André Trocmé, a genuine protestant

Today, 5 June 2018, marks the anniversary of André Trocmé’s death in 1971.

André and his wife Magda, served Jesus in the French village of Le Chambon for fifteen years. During those years of service their village and parish because known as “the republic of Le Chambon” because of their persistent resistance to the Nazi violence against Jewish people. It is estimated that over 2500 people found safe refuge through their village, as the villagers took seriously their calling to be a city of refuge,” a sanctuary.

 

André was equally concerned for the victims and the perpatrators of violence. Jesus had arrested André’s anger and channeled his passions through deep convictions regarding the sanctity of life and the great value of a soul evidenced through the Cross of Christ. But still, André Trocmé was known as a “dangerous pastor.” Author Phillip Haille, opens a window on the struggle André and the village of Le Chambon faced:

World War II, between the Axis and the Allies, was a public phenomenon; military, journalistic, and governmental reporters made it abundantly available to the public. It impressed itself powerfully and deeply upon the minds of mankind, both during and after the war. The metaphors that descried it have a flamboyant cast: the war itself was a “world war,” with many “heroes”; there were “theaters of war,” and soldiers who participated in major “campaigns” received “battle stars.”

 

No such language applies to what happened in Le Chambon. In fact, words like “war” are inappropriate to describe it, and so are words like “theater,” While the story of Le Chambon was unfolding, it was being recorded nowhere.
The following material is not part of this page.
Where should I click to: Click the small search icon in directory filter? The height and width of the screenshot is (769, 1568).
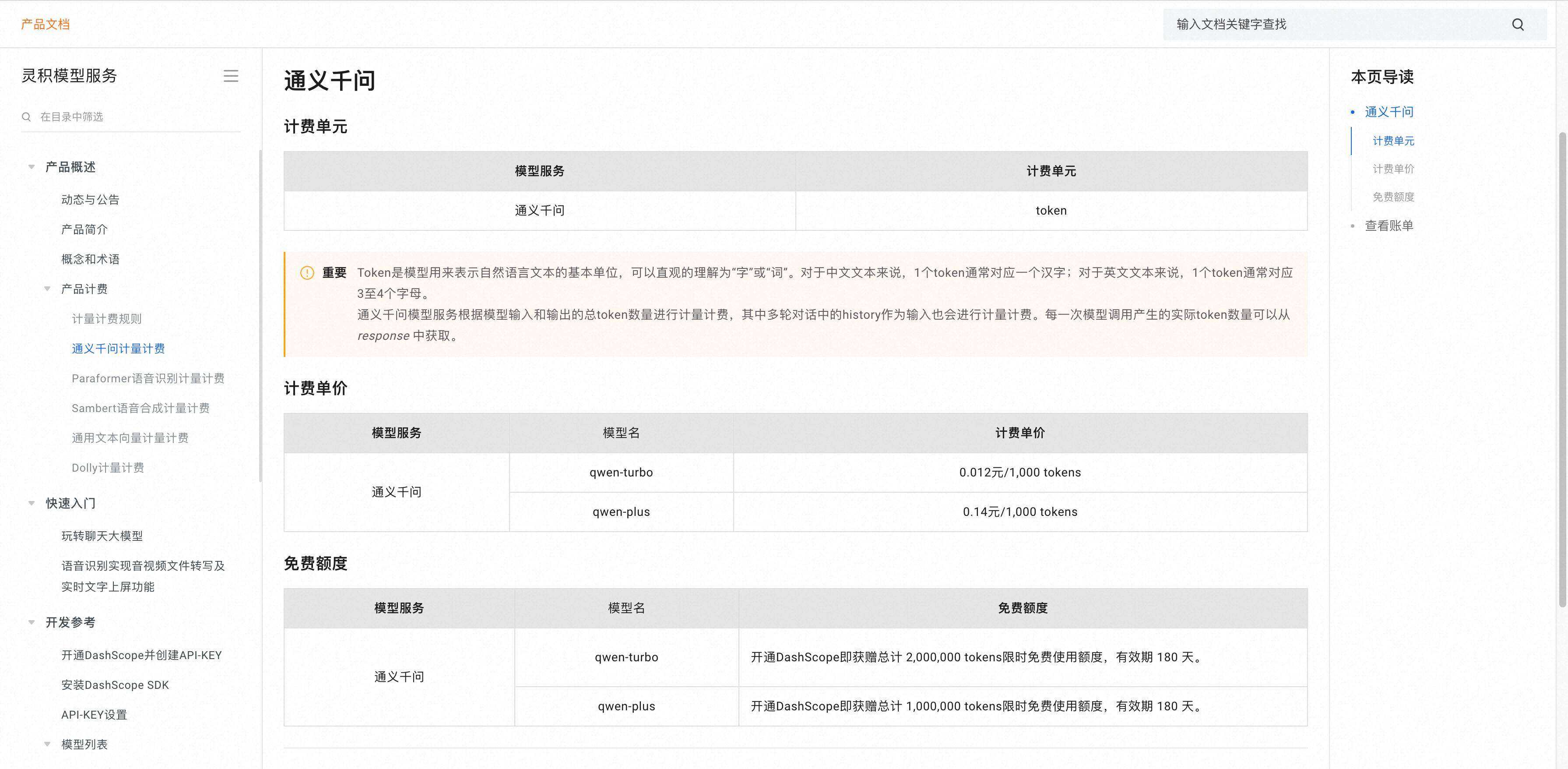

What was happening was clandestine because the people of Le Chambon had no military power comparable to that of the Nazis occupying force, or comparable to that of the Nazi conquerors. If they had tried to confront their opponents publicly, there would have been no contest, only immediate and total defeat. Secrecy, not military power, was their weapon.

 

The struggle in Le Chambon began and ended in the privacy of people’s homes. Decisions that were turning points in that struggle took place in kitchens, and not with male leaders as the only decision-makers, but often with women centrally involved. A kitchen is a private, intimate place; in it there are no uniforms, no buttons or badges symbolizing public duty or public support. In the kitchen of a modest home only a few people are involved. In Le Chambon only the lives of a few thousand people were changed, compared to the scores of millions of human lives directly affected by the large events of World War II.

 

The “kitchen struggle” of Le Chambon resembles rather closely a certain kind of conflict that grew more and more widespread as the years of the Occupation passed….

 

But the people of Le Chambon whom Pastor Andé Trocmé led into a quiet struggle against Vichy and the Nazis were not fighting for the liberation of their country or their village. They felt little loyalty to governments. Their actions did not serve the self-interest of the little commune of Le Chambon-sur-Lignon in the department of Haute-Loire, southern France. On the contrary, those actions flew in the face of that self-interest: by resisting a power far greater than their own they put their village in grave danger of massacre, especially in the last two years of the Occupation, when the Germans were growing desperate. Under the guidance of a spiritual leader they were trying to act in accord with their consciences in the very middle of a bloody, hate-filled war.

 

And what this meant for them was nonviolence. Following their consciences meant refusing to hate or kill any human being. And in this lies their deepest difference from the other aspect of Word War II. Human life was too precious to them to be taken for any reason, glorious and vast though that reason might be. Their consciences told them to save as many lives as they could, even if doing this meant endangering the lives of all the villagers; and they obeyed their consciences.

 

Lest Innocent Blood Be Shed: The story of the village of Le Chambon and how goodness happened there. Philip Hallie, 1979.

Both André and Magda Trocmé and their nephew Daniel Trocmé have been included by Yad Vashem as the Righteous among the Nations. As well the whole village of Le Chambon has been honoured by Yad Vashem, only the second whole community to be honoured in this way.